Another means of transmission that God uses-along with nurture, inculturation, and education-is the sign and seal of the covenant. In my view, this is where so many credobaptist critiques of paedobaptism founder. Credobaptists often struggle to understand paedobaptism for the simple reason that their conception of circumcision is inadequate. Salter’s explanation of the meaning of circumcision in the OT gives subordinate importance to the apostle Paul’s explanation of its meaning in Rom 4:1l: circumcision is the sign and seal that God gives righteousness to the one who has faith. Instead, while credobaptists typically admit there was a spiritual meaning to the rite, the weight of emphasis falls on its meaning being tied to land, blessing, dynasty, and the provision of a male line to Christ.23
This mistake marks a decisive fork in the road between credobaptist and paedobaptist theology, not least as far as the place of Abraham within each is concerned. With Barth, for instance, there is significant stress on circumcision as a physical marker of national distinction, such that this premise has interpretive influence over his understanding of Israel and the church.24 Paedobaptists, however, contend that it is impossible to read Gen 17 all the way through and conclude that circumcision’s physical or national significance is primary. Circumcision was always a gospel sign. It was a mark of the everlasting covenant. In 17:10, God even calls circumcision itself ‘my covenant’ (more on this below), and in 17:13, this covenant in the flesh is to be an everlasting covenant.

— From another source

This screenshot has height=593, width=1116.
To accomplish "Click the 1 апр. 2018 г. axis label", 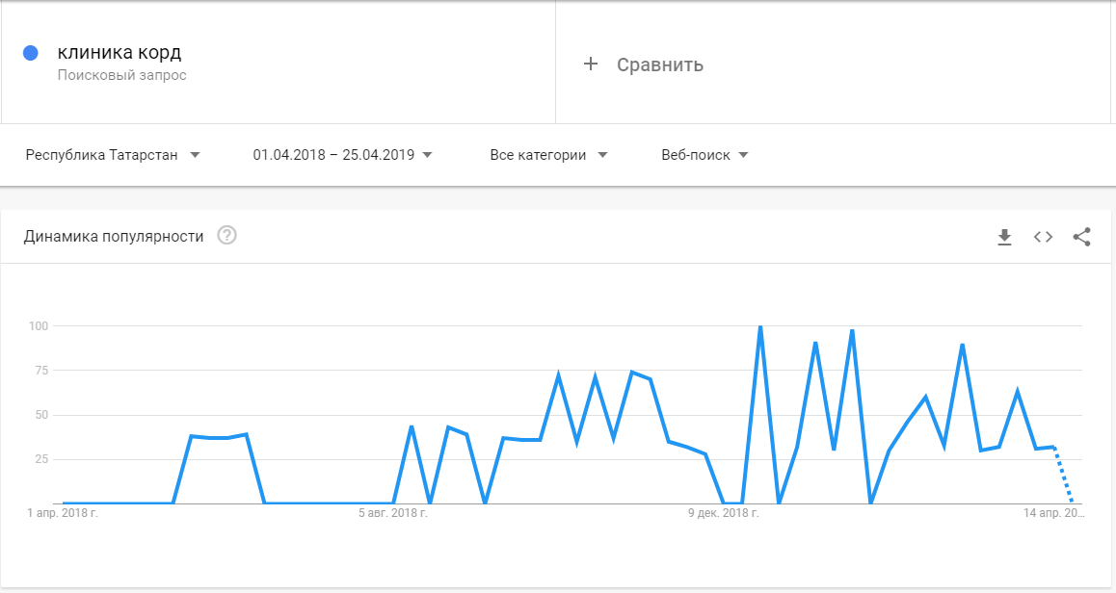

So when Gen 17 is read alongside Rom 4:11, a theological premise of paedobaptism emerges. Abraham had faith and then was circumcised. It was sign and seal of the righteousness he had by faith, and yet it is that same sign and seal which he is told to place on his male offspring. Same sign, same meaning: his children do not receive a circumcision which meant something different for them than it meant for Abraham. It was for Abraham the mark in his flesh of the eternal covenant, which had at its heart the truth that God counts as righteous the one who has faith-which he did. It was for his children the mark in their flesh of the eternal covenant, which had at its heart the truth that God counts as righteous those who have faith-which they did not. Yet.